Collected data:
^^^^^^^^^^^^^^^^
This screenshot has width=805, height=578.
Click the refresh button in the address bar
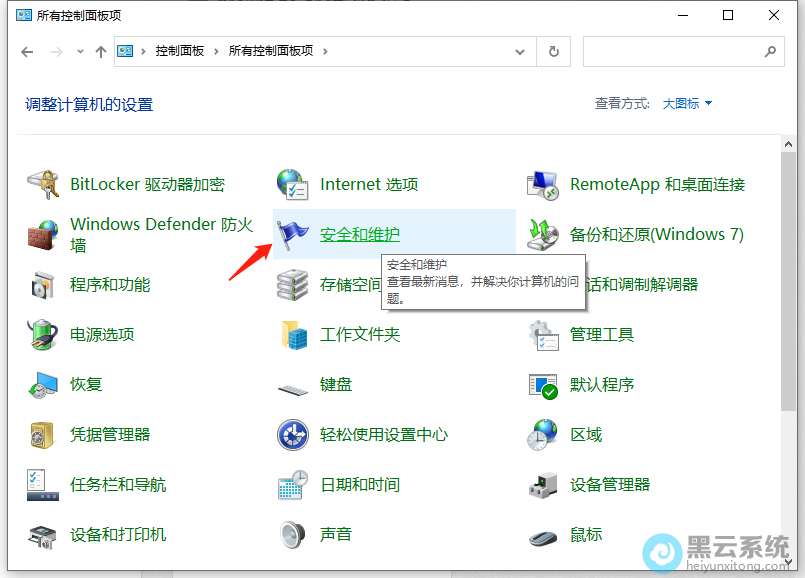pos(554,51)
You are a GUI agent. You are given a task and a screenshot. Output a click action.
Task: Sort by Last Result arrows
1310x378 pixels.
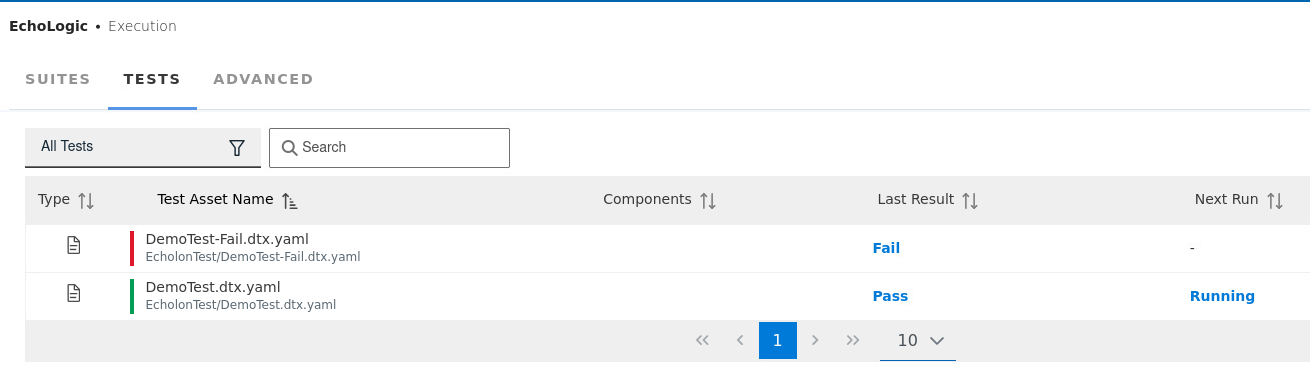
^^^^^^^^^^^^^^^^
• _What is expected_: Transcribe the records verbatim, excluding pictures.

• _Response to the exercise_:
This screenshot has width=805, height=578.
Click the refresh button in the address bar
pos(554,51)
You are a GUI agent. You are given a task and a screenshot. Output a click action.
Task: Sort by Last Result arrows
1310x378 pixels.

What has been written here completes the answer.